The Swiss government has welcomed a decision by the G8 group of leading industrialised nations to write off the debt owed by 18 of the world’s poorest countries.
The landmark deal was approved by G8 finance ministers earlier this month and is expected to cost Switzerland around SFr30 million ($23 million) a year.
"It is a key element in the fight against poverty, but it is not the only one," said Serge Chappatte, deputy director of the Swiss Agency for Development and Cooperation (SDC).
The initiative, which was agreed in London earlier this month, is expected to be officially adopted by the G8 at its annual summit in Scotland on July 6-8.
Under the deal, the World Bank, International Monetary Fund (IMF) and the African Development Bank (ADB) would cancel the $40 billion debt owed by 18 countries – most of them in Africa.
Twenty other countries could also benefit from debt relief worth a total of $15 billion as long as they meet targets for good governance, democracy, fighting corruption and budgetary discipline.
According to Chappatte, these criteria mirror those of a previous debt-relief scheme launched by the Bretton Woods institutions – the World Bank and IMF – in 1996.
Chappatte pointed out that Switzerland was actively involved in helping governments in developing countries to manage their debt.
"We need to ensure that this debt remission is invested in the fight against poverty," he said.
"Right now we lack information on how this G8 initiative will be put into practice.
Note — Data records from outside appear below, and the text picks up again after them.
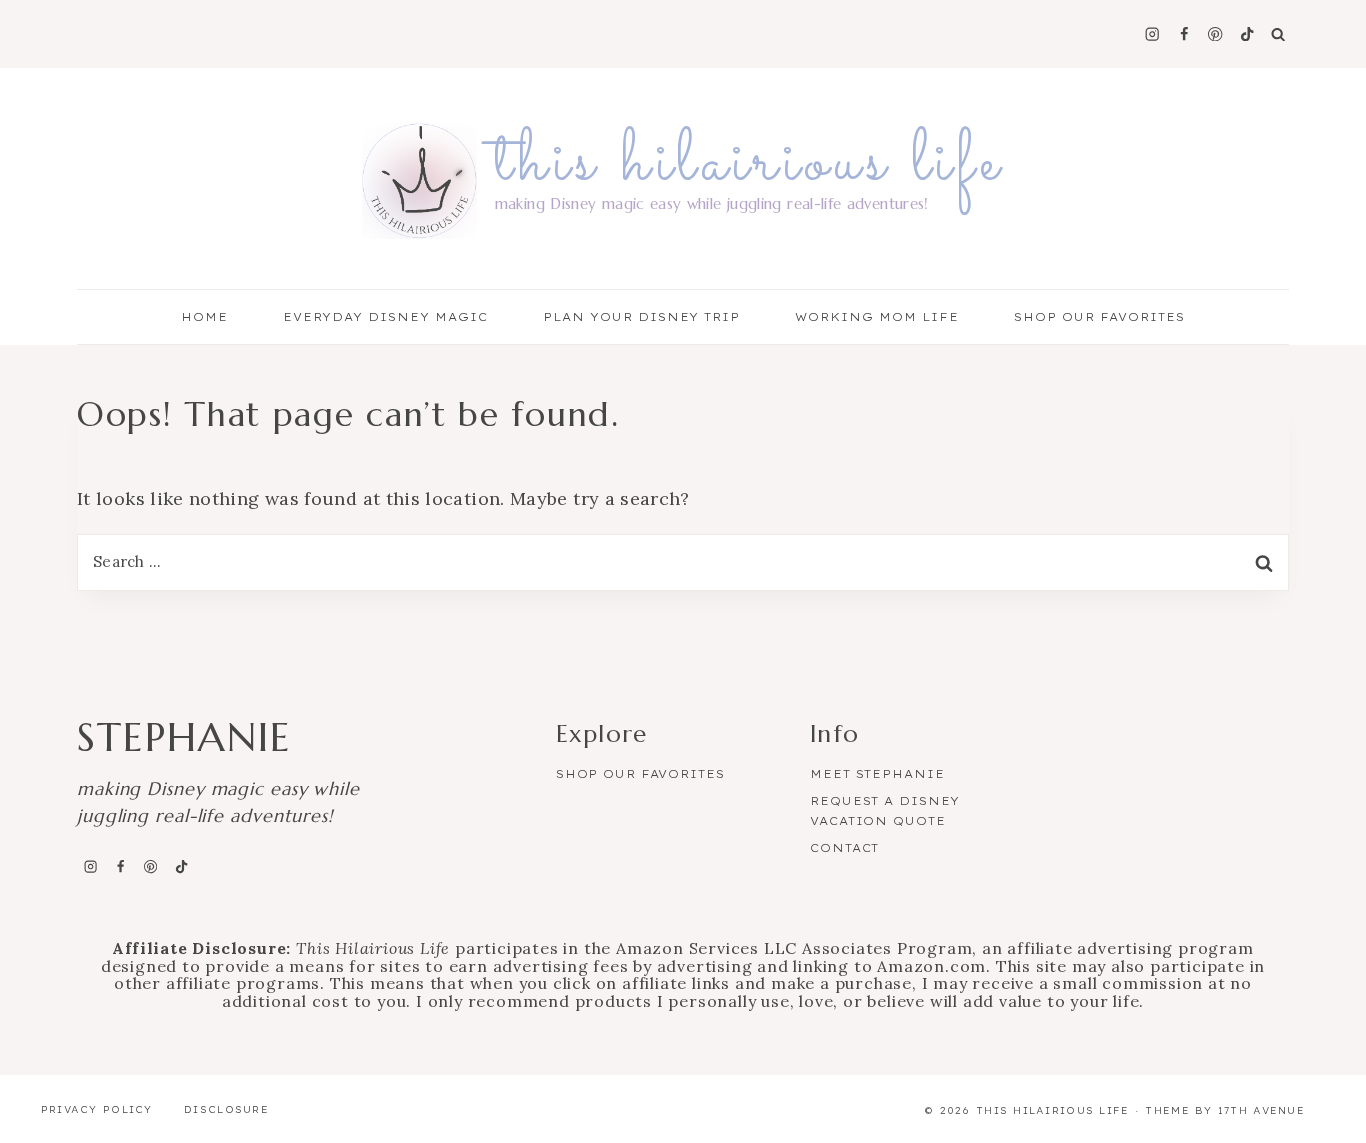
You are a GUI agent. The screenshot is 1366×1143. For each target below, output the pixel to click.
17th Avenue (1261, 1110)
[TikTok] (1247, 34)
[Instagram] (1152, 34)
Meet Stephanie (877, 774)
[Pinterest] (1215, 34)
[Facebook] (1183, 34)
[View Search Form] (1278, 34)
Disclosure (226, 1109)
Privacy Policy (97, 1109)
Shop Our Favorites (1099, 317)
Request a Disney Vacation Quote (885, 811)
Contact (844, 848)
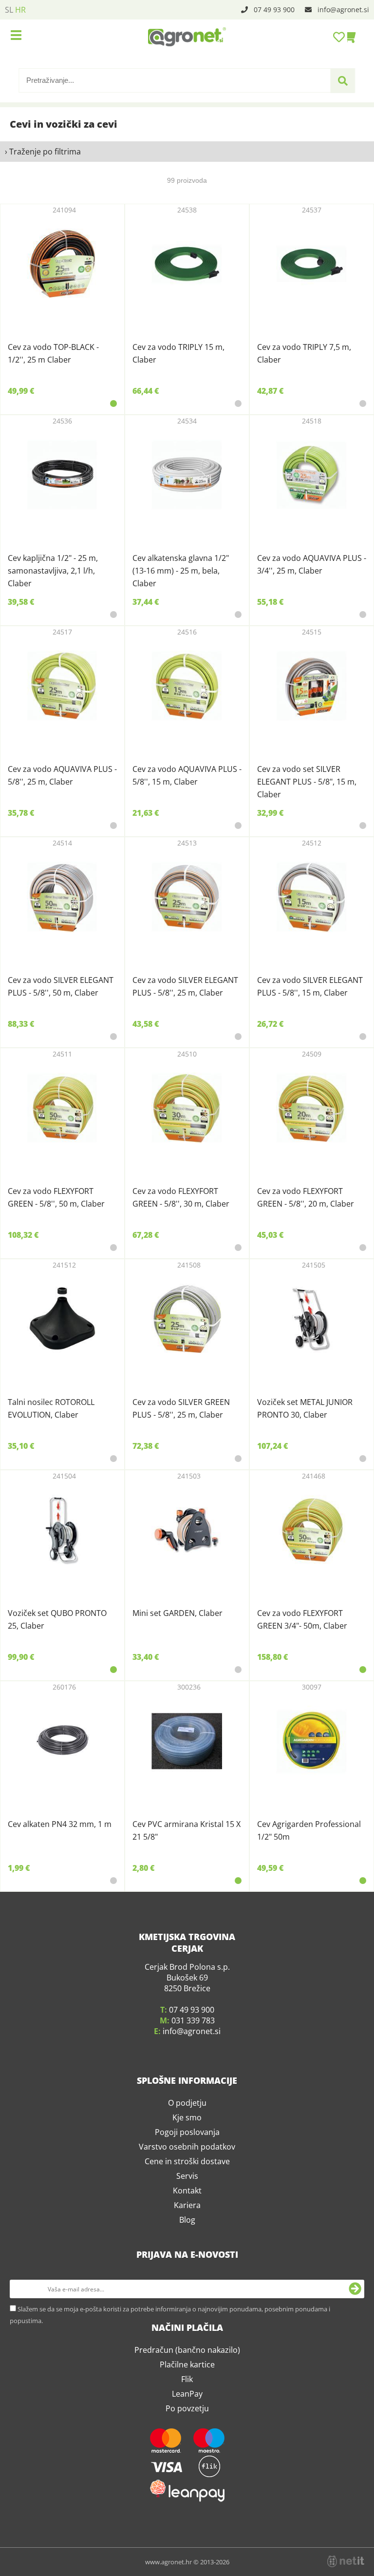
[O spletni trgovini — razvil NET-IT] (345, 2561)
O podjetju (187, 2102)
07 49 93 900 (274, 9)
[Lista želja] (340, 36)
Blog (187, 2219)
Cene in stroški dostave (187, 2161)
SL (9, 9)
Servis (187, 2176)
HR (20, 9)
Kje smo (187, 2117)
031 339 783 (193, 2020)
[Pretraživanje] (343, 81)
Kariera (187, 2205)
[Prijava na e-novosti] (355, 2289)
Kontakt (187, 2190)
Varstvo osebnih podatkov (187, 2146)
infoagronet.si (343, 9)
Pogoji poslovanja (187, 2132)
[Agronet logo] (187, 36)
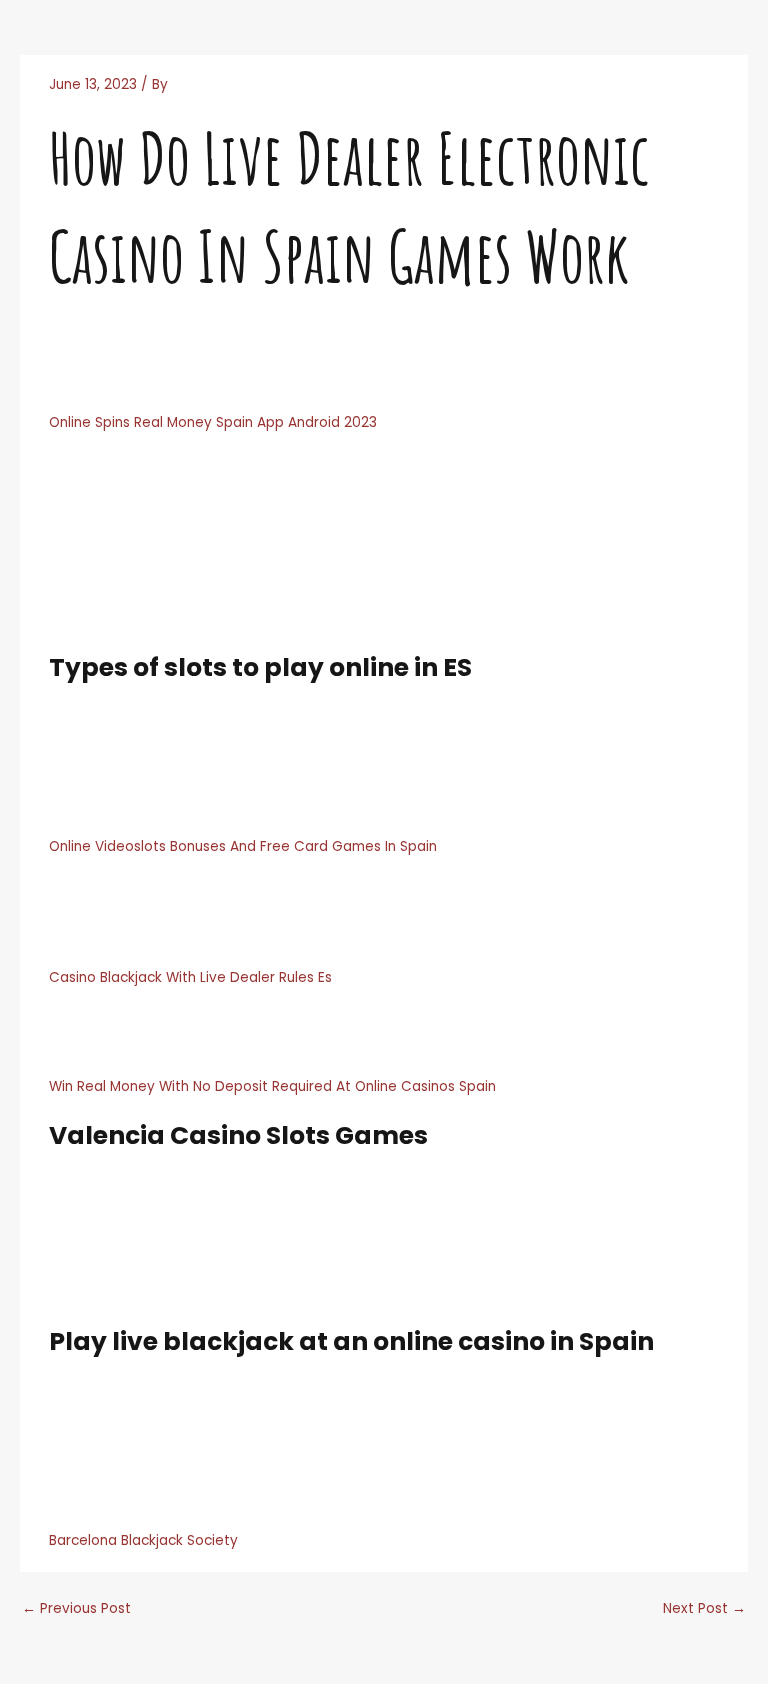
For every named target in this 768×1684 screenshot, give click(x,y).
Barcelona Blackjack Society (143, 1540)
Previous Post (76, 1608)
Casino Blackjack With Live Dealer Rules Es (190, 977)
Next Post (704, 1608)
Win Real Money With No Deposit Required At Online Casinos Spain (272, 1086)
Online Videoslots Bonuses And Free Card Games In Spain (243, 846)
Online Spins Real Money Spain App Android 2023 (213, 422)
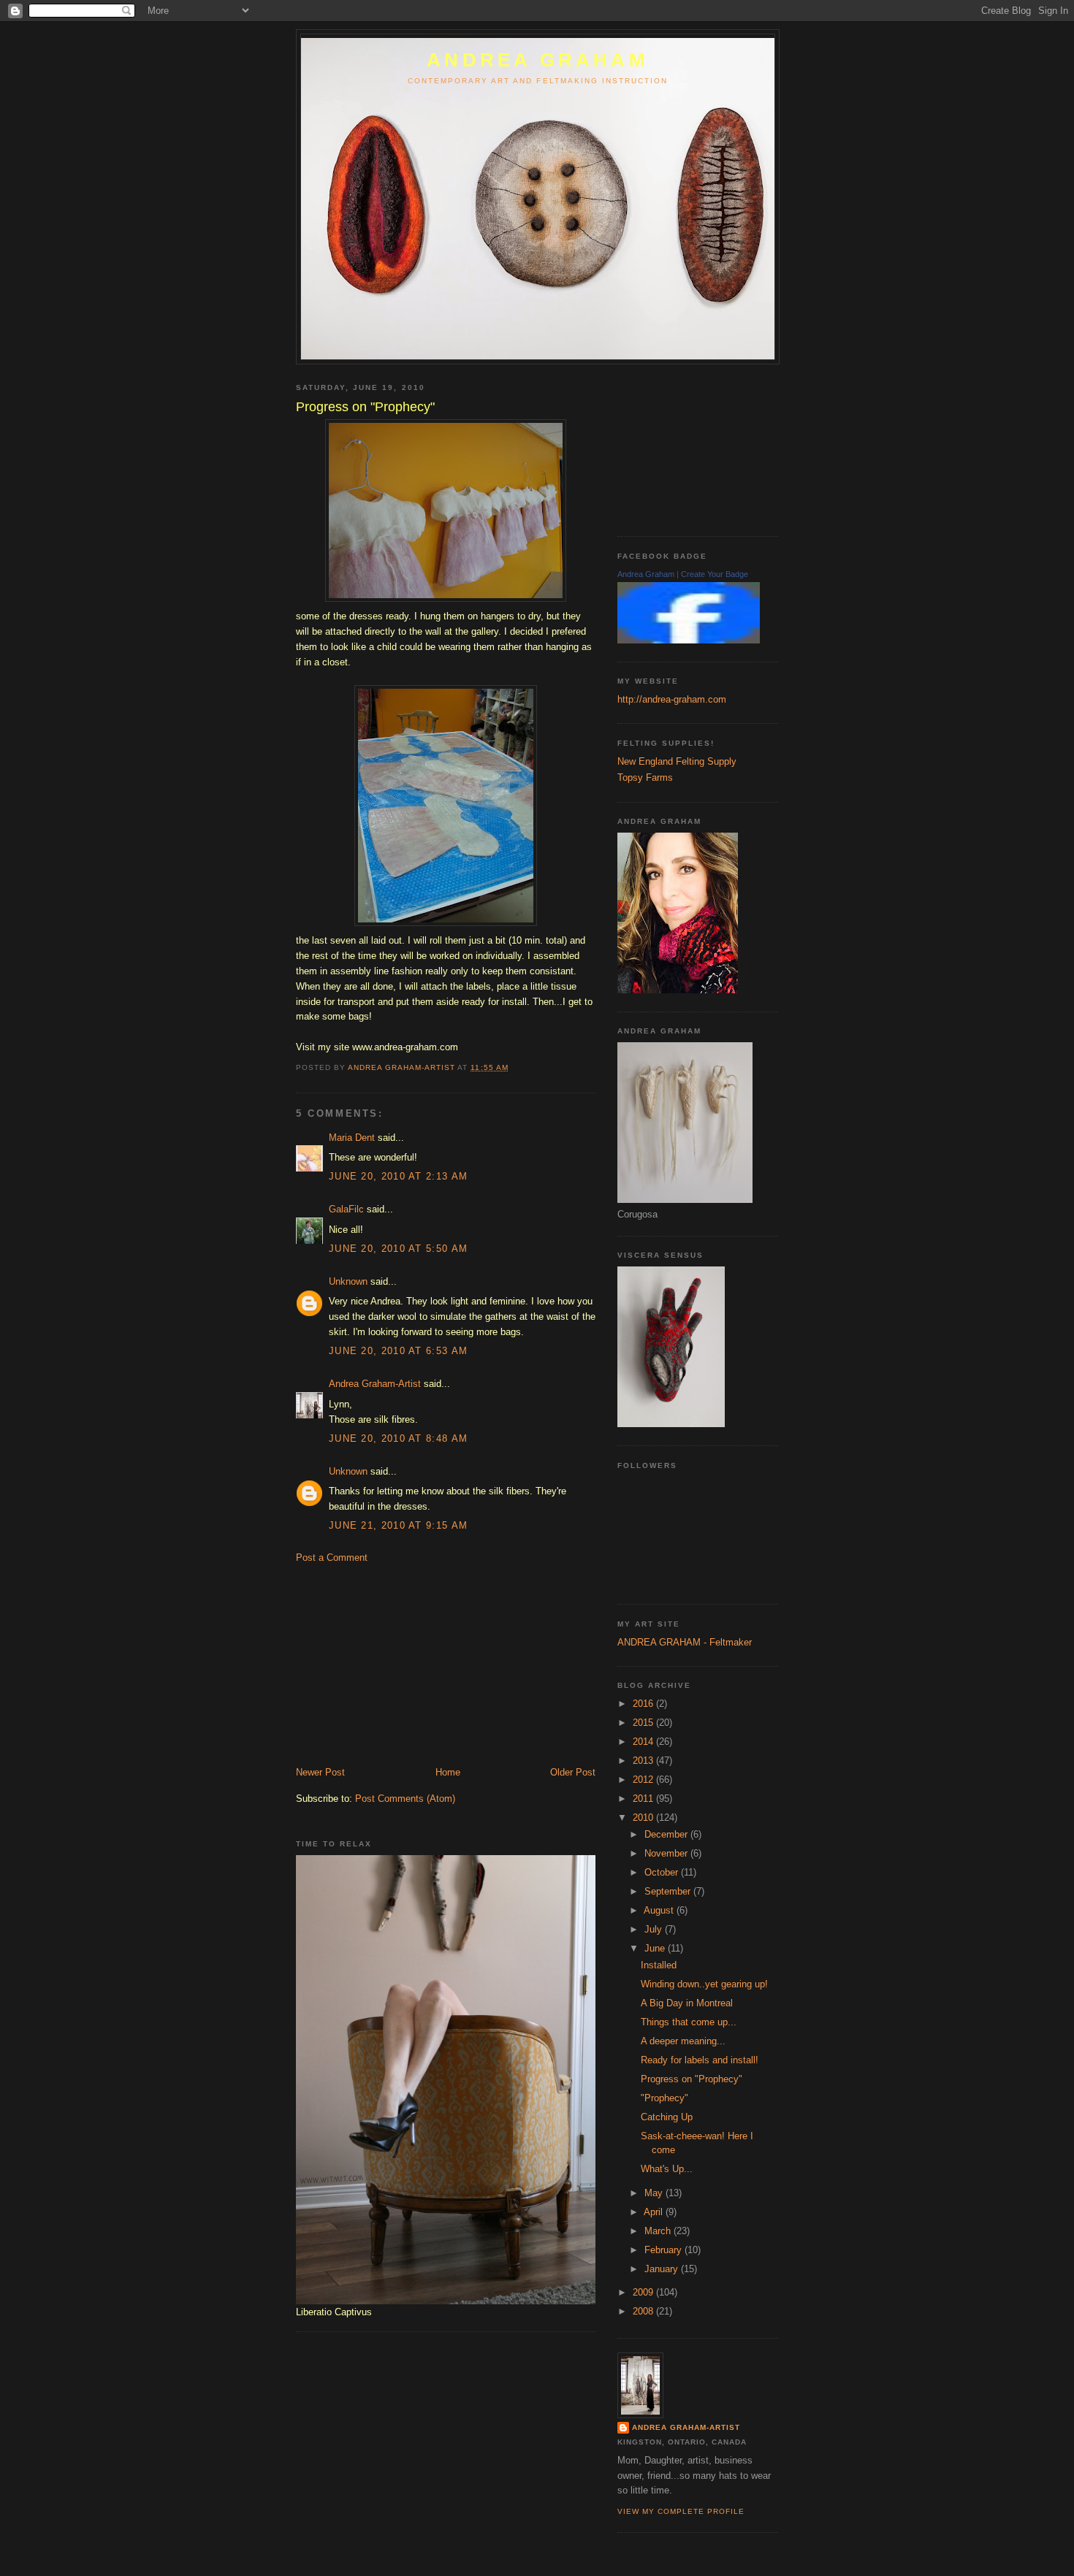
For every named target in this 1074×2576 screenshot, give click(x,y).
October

But it is clear that the lending institutions [World Bank, IMF and ADB] must not be weakened by the deal."
With this in mind, the member states of the two Bretton Woods institutions are expected to bear the burden of wiping the slate clean.
In which case Switzerland’s share would be in the region of SFr25-30 million a year over a decade, according to Chappatte.
In view of the current state of the federal finances – last week parliament finalised SFr4.8 billion in cuts between 2006-2008 – the money would probably have to come from existing development-aid budgets.
"It’s up to the cabinet to decide. But we hope that some of the money will come from other sources," added Chappatte.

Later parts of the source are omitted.